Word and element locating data
===

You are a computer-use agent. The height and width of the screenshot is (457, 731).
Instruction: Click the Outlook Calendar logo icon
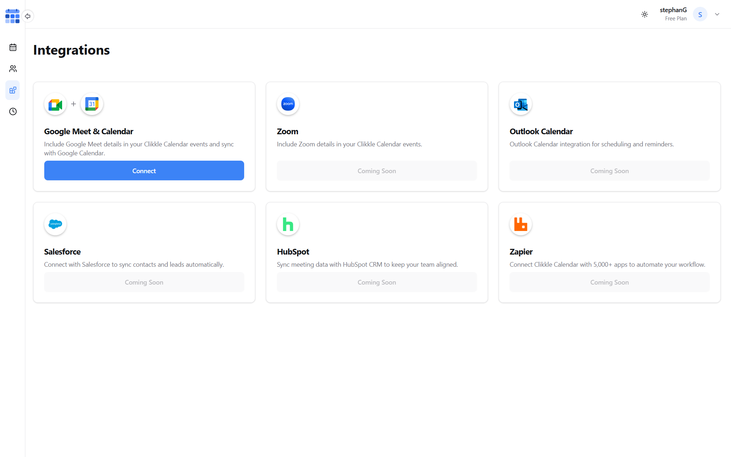coord(520,104)
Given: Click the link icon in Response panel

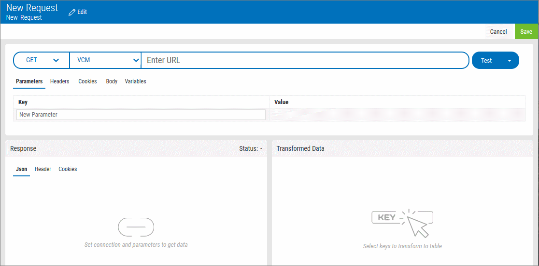Looking at the screenshot, I should 136,227.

===

## TASK DETAILS:
Reproduce these lines word for word, without the pictures.

## EXPECTED ANSWER:
You are a computer-use agent. The height and width of the screenshot is (457, 731).
Instruction: Click the Outlook Calendar logo icon
coord(520,104)
Given: Click the link icon in Response panel

Looking at the screenshot, I should 136,227.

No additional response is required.